Elsewhere on the call, McCarthy offered a selective account of the 2017 health-care battles on Capitol Hill, where Republicans in the House toiled for months to craft an alternative to the Affordable Care Act, narrowly passing a bill in May before watching the Senate abandon the effort three months later.

“When we couldn’t pass the repeal of Obamacare the first way through, an amendment came because the Freedom Caucus wouldn’t vote for” the original House bill, McCarthy said. “That amendment put [the] preexisting condition campaign against us, and so even people who are running for the very first time got attacked on that. And that was the defining issue and the most important issue in the race.”

McCarthy’s account accurately describes the dynamics of passing the American Health Care Act, the Republican ACA alternative, in 2017: After an initial version of the bill was withdrawn due to opposition from both the Freedom Caucus and GOP moderates, Meadows and Rep. Tom MacArthur (R-N.J.) crafted an amendment that would give states the ability to waive protections for people with preexisting conditions.

But it sidesteps the Republican leadership’s role in backing what became known as the MacArthur Amendment and ultimately forcing a vote on a bill that faced uncertain prospects in the Senate and put scores of GOP lawmakers on the political defensive.

After House passage, McCarthy and dozens of Republicans joined President Trump at a White House celebration.

MacArthur, who captured a district Trump won by six percentage points in 2016, was among the 40 House Republicans who lost their seat to a Democratic challenger last year.

Republicans caved to conservatives on health care — and the blame game begins

At another point in the call, McCarthy again suggested the health-care issue was decisive: “Republicans carried the economy overwhelmingly. We carried even immigration. We even carried the social issues. But there was one issue we lost overwhelmingly — it was health care by 66 points. Had we lost health care just by 34 points, we’d still be in the majority. We’d have those other 80,000 votes that we needed.”

Among those who lost reelection bids last year were three Freedom Caucus members: Rep. Mark Sanford (R-S.C.) lost a primary race in a heavily GOP district to a challenger who in turn lost to a moderate Democrat, while Reps. Rod Blum (R-Iowa) and Dave Brat (R-Va.) both lost to Democratic challengers who highlighted their health-care positions.

“Some of them lost seats that were very safe,” McCarthy said on the call. “But it was kind of the policies that they wouldn’t let go through of why they lost.

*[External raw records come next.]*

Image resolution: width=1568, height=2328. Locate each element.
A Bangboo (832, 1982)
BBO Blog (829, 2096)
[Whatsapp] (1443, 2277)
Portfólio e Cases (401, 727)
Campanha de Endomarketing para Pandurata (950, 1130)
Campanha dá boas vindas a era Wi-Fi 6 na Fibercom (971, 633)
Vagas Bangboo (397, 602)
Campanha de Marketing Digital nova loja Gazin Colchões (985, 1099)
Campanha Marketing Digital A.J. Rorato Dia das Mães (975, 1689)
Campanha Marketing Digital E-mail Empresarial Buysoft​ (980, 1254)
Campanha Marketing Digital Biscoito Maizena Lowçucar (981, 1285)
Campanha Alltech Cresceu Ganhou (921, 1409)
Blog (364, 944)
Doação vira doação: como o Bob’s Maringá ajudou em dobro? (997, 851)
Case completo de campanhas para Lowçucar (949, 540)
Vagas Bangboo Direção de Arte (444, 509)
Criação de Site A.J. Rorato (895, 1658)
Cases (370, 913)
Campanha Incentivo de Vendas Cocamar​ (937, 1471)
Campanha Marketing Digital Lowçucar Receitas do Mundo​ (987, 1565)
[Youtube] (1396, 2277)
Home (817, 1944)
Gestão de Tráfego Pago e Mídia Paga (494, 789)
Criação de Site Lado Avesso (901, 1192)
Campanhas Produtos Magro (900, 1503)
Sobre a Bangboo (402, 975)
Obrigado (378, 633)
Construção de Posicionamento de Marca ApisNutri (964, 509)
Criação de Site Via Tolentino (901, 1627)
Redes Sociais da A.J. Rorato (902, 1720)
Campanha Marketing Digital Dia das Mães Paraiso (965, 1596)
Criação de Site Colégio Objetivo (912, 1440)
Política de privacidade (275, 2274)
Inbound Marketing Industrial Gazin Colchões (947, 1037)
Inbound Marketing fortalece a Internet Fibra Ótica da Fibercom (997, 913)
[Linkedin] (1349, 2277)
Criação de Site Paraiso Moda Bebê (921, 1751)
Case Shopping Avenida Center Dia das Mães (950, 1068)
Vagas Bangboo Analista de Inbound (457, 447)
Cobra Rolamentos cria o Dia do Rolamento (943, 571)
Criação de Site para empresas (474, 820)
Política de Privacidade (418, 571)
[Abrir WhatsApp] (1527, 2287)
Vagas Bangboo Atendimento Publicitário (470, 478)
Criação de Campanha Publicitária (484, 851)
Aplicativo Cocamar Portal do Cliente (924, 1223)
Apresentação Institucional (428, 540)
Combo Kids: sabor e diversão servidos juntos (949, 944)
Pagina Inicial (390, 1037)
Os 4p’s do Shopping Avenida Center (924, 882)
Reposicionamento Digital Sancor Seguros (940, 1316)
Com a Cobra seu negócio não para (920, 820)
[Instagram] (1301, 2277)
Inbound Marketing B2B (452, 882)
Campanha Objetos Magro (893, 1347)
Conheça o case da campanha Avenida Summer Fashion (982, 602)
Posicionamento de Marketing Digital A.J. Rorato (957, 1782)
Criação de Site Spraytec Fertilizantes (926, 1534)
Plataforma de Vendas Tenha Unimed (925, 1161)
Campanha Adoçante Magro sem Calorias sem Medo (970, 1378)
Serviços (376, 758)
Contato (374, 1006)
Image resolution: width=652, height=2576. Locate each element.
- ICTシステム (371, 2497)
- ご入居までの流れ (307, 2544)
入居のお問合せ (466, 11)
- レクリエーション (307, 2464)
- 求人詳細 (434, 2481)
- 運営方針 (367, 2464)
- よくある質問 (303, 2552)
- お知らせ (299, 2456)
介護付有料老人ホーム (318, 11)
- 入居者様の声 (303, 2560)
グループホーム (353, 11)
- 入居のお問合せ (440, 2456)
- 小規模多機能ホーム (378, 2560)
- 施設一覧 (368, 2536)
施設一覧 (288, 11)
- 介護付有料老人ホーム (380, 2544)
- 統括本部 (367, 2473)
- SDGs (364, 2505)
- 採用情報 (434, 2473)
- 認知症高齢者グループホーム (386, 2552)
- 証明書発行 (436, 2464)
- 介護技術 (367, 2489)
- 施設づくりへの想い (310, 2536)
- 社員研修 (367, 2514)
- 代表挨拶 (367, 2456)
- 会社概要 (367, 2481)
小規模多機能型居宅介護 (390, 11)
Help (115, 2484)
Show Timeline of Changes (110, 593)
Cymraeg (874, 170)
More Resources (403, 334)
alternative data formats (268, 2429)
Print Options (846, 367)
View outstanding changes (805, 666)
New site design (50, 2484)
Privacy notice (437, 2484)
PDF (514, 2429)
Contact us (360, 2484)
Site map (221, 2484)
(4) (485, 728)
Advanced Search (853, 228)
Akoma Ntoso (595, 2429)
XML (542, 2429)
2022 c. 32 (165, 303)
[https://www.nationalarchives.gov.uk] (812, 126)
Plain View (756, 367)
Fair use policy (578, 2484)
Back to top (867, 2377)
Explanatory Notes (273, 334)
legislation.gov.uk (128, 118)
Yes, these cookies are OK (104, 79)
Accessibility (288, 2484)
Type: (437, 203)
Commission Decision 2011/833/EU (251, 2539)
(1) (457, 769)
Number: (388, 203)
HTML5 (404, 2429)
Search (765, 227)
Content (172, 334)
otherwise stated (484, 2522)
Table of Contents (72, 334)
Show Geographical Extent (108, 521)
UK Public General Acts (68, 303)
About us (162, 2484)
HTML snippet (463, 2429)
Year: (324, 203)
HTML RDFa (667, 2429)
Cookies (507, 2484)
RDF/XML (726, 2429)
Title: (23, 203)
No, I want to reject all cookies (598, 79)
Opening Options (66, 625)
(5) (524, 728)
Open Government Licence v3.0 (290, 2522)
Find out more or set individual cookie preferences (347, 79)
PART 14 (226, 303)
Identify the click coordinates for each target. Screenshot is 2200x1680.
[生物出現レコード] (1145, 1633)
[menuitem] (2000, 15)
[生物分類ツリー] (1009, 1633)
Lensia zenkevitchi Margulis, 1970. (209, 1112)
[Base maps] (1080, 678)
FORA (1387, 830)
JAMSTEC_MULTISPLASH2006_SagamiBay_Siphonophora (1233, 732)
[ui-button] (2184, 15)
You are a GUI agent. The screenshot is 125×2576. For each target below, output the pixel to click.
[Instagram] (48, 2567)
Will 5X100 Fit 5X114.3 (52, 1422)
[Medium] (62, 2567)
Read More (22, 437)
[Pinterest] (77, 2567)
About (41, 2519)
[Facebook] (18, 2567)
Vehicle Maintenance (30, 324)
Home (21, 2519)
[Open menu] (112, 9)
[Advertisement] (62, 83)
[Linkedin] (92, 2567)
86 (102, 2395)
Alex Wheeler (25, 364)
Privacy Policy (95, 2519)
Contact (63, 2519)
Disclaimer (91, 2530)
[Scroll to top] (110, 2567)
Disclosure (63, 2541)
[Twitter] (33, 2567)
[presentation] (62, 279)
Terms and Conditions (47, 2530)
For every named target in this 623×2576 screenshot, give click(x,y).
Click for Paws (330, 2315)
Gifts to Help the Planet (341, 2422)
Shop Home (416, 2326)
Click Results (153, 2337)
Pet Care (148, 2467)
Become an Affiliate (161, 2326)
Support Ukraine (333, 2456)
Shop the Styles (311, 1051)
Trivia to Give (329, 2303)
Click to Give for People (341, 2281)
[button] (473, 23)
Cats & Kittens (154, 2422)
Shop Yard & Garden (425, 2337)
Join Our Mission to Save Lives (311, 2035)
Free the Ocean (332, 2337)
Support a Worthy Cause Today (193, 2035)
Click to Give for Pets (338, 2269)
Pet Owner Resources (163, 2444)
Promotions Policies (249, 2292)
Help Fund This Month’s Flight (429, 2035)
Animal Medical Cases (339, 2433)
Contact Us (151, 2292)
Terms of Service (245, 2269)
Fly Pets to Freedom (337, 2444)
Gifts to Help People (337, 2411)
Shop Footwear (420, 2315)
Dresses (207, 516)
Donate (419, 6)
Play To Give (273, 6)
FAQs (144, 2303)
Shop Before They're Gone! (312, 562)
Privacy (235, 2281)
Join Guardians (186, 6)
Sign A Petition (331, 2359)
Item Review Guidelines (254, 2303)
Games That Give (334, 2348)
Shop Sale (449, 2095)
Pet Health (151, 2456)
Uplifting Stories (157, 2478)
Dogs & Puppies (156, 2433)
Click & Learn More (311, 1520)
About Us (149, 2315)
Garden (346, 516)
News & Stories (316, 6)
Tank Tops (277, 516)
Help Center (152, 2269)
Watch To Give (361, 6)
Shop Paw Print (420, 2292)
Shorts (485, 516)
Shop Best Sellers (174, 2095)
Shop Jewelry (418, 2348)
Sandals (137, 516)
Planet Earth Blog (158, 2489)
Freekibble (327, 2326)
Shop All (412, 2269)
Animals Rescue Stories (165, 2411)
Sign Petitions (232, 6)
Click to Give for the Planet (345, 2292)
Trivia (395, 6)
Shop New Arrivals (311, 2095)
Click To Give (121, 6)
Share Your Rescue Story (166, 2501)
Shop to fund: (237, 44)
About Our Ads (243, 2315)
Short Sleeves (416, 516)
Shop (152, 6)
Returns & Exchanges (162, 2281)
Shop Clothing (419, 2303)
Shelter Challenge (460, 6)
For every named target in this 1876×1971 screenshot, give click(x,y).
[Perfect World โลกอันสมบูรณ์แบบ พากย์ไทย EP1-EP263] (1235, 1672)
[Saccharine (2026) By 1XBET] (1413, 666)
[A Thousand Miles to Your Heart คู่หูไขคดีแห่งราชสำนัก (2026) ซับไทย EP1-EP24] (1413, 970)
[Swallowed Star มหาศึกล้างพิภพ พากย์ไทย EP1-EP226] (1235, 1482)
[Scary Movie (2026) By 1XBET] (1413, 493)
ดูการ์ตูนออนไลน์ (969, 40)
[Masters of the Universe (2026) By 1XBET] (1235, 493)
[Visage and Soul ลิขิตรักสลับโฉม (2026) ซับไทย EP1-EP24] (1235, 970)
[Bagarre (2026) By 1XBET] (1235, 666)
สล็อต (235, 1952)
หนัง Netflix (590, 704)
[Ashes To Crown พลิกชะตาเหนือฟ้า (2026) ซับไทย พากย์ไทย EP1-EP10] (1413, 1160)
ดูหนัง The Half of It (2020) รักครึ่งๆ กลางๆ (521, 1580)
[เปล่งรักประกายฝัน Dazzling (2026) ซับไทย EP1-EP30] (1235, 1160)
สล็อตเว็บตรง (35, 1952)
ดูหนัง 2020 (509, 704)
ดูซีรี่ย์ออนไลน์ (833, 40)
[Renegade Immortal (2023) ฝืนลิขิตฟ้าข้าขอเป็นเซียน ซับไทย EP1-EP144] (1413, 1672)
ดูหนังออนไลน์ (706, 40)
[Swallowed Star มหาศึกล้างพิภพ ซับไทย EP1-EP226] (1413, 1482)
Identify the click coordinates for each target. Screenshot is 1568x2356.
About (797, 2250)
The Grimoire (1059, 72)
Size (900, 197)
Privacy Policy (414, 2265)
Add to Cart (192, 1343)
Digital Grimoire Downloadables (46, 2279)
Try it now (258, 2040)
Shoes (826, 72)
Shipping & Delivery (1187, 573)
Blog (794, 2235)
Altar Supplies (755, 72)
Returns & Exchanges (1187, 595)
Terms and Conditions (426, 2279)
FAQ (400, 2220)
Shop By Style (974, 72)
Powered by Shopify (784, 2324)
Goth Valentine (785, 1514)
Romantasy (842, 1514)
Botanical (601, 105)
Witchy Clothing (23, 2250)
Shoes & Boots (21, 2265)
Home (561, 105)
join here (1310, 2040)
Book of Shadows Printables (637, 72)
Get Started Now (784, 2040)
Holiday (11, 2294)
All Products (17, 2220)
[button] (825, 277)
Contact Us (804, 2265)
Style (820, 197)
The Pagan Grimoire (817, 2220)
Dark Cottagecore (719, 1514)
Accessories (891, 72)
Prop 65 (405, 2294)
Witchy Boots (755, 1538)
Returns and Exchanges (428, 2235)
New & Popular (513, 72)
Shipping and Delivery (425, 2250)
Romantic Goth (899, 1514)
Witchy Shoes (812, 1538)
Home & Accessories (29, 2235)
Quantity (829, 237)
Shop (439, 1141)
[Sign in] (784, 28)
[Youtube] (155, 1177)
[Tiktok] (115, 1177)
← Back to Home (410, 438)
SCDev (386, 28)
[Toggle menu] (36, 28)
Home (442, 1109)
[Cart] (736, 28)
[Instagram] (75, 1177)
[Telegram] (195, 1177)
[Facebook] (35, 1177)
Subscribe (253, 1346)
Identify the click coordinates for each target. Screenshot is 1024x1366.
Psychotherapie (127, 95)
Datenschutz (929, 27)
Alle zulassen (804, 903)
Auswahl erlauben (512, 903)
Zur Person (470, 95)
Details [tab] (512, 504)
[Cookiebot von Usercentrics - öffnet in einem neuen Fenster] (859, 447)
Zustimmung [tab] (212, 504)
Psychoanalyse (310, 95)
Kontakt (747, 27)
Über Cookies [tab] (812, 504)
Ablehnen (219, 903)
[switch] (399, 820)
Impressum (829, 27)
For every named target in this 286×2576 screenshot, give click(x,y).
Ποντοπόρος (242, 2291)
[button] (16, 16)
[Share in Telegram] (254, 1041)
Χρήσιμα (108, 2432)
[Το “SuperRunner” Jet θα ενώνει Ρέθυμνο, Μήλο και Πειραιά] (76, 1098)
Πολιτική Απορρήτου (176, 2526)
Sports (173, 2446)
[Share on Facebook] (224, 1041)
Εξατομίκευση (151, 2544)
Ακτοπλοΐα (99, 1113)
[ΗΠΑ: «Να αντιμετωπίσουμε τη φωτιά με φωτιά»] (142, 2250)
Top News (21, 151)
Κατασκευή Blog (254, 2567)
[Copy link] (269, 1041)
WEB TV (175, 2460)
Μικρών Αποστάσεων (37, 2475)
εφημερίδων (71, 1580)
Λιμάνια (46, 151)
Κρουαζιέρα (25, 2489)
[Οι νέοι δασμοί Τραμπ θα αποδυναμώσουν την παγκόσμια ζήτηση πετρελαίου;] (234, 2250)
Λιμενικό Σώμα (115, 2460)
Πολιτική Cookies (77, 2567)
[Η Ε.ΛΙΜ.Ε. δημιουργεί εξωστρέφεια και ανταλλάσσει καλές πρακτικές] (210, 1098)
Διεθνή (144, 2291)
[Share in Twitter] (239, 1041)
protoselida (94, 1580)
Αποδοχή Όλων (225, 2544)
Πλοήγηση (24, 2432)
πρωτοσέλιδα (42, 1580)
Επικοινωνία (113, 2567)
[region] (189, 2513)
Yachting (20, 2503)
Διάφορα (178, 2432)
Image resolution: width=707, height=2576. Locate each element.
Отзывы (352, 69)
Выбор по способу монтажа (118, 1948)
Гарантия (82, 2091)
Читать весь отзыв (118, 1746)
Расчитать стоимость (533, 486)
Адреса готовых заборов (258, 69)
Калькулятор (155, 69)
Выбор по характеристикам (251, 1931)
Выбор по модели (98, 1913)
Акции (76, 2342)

And I think those seats are better for us to win, but also the quality of the candidate will matter more.”

But many more establishment Republicans, who backed the GOP health care bills despite political warning signs, lost their seats. One donor on the call, bringing up the health-care issue and the GOP’s profound midterm reversal in states Trump won, urged McCarthy to “get off that horse — it ain’t gonna happen,” adding, “If Obamacare’s that bad, it’s going to fail on its own.”

“If you’ll notice,” McCarthy replied, “we haven’t done anything when it comes to repealing Obamacare this time.”